**PROVIDED DATA**:
====

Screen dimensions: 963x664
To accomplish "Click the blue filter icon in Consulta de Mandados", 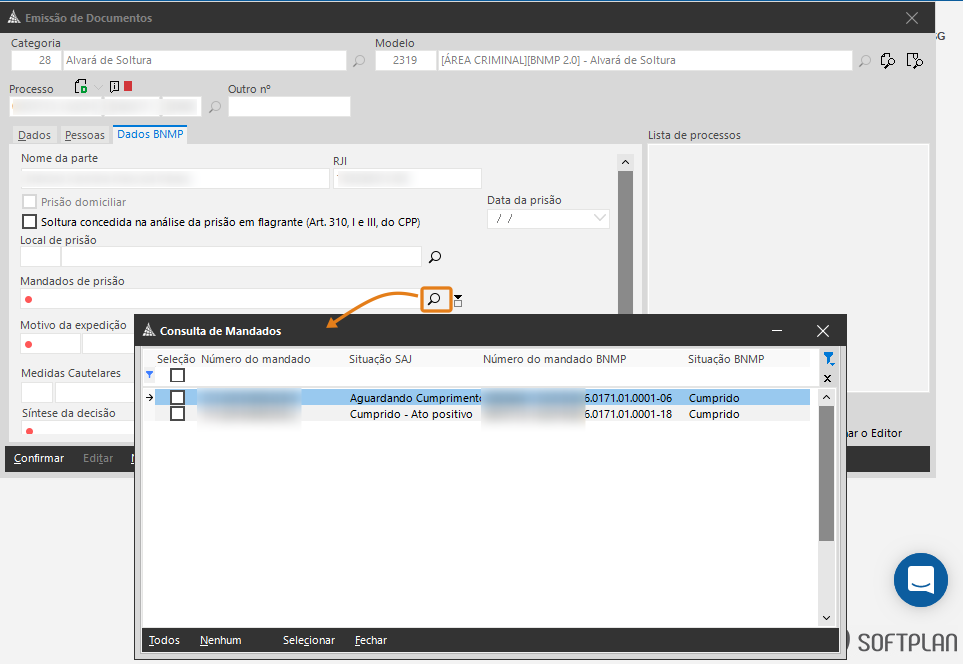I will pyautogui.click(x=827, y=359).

====

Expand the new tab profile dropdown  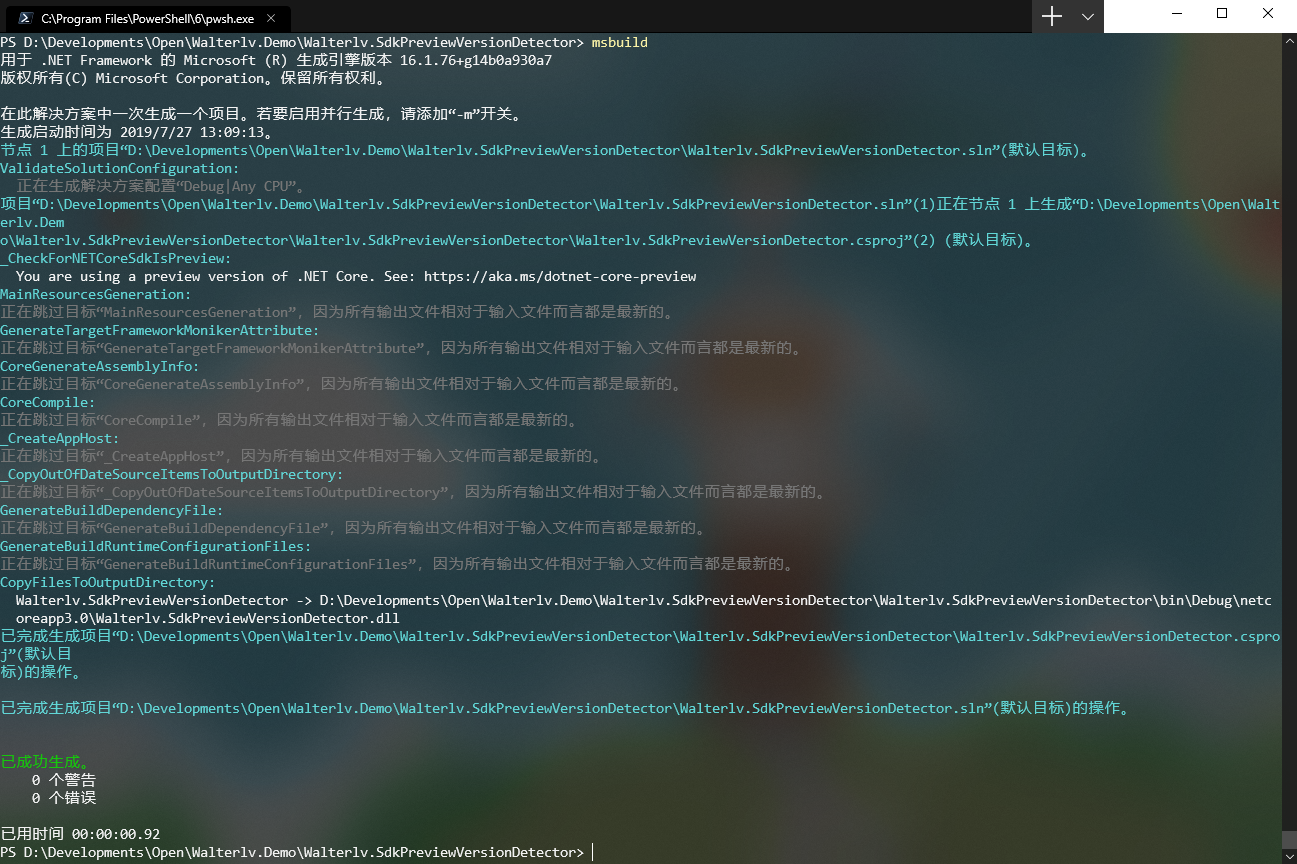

====

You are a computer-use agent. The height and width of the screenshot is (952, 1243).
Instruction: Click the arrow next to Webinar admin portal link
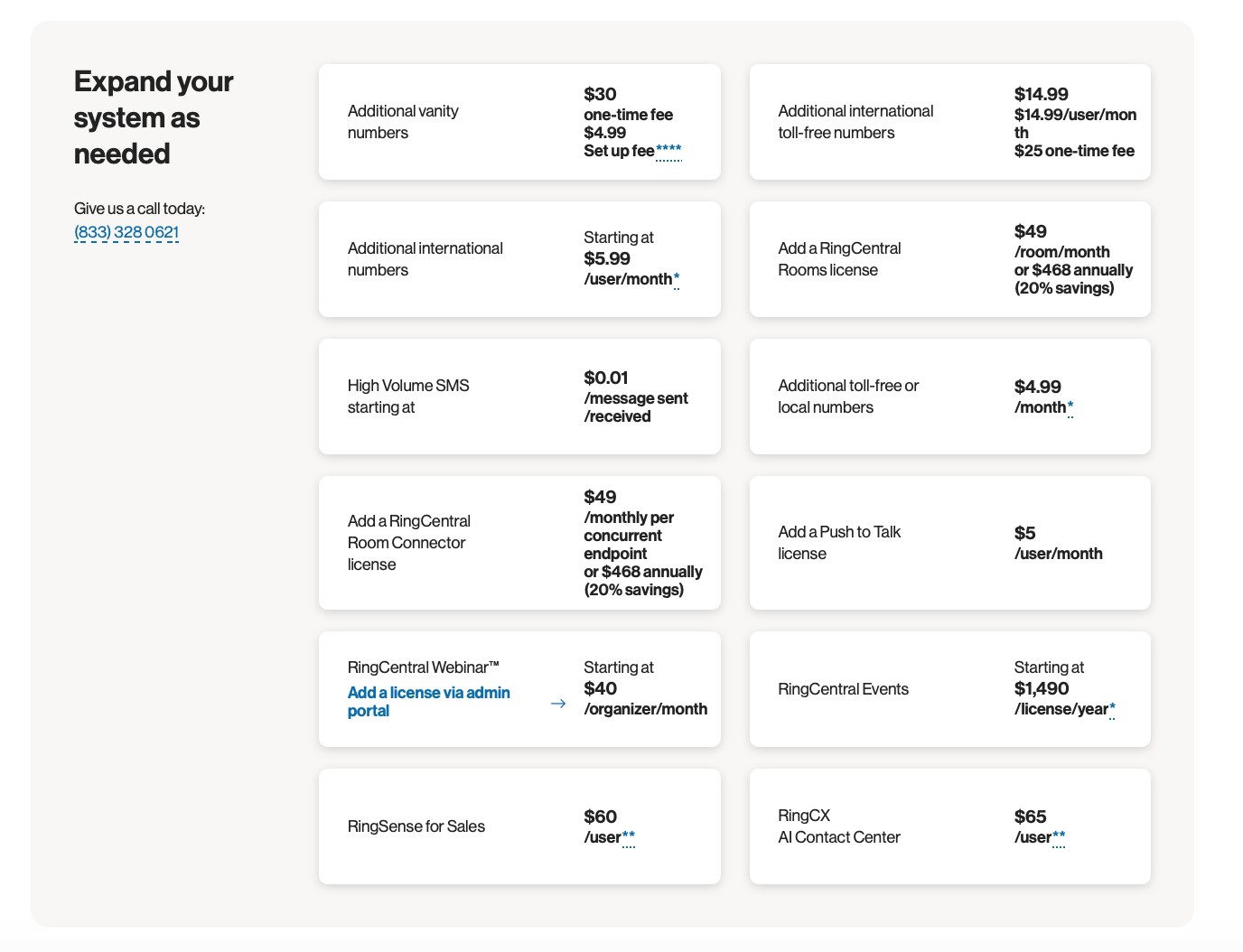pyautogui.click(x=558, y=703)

====

Copy word for word everything in the records from the line containing "You are a computer-use" down to the line containing "pyautogui.click(x=558, y=703)", with both of those lines included, and leave the pictures out.

You are a computer-use agent. The height and width of the screenshot is (952, 1243).
Instruction: Click the arrow next to Webinar admin portal link
pyautogui.click(x=558, y=703)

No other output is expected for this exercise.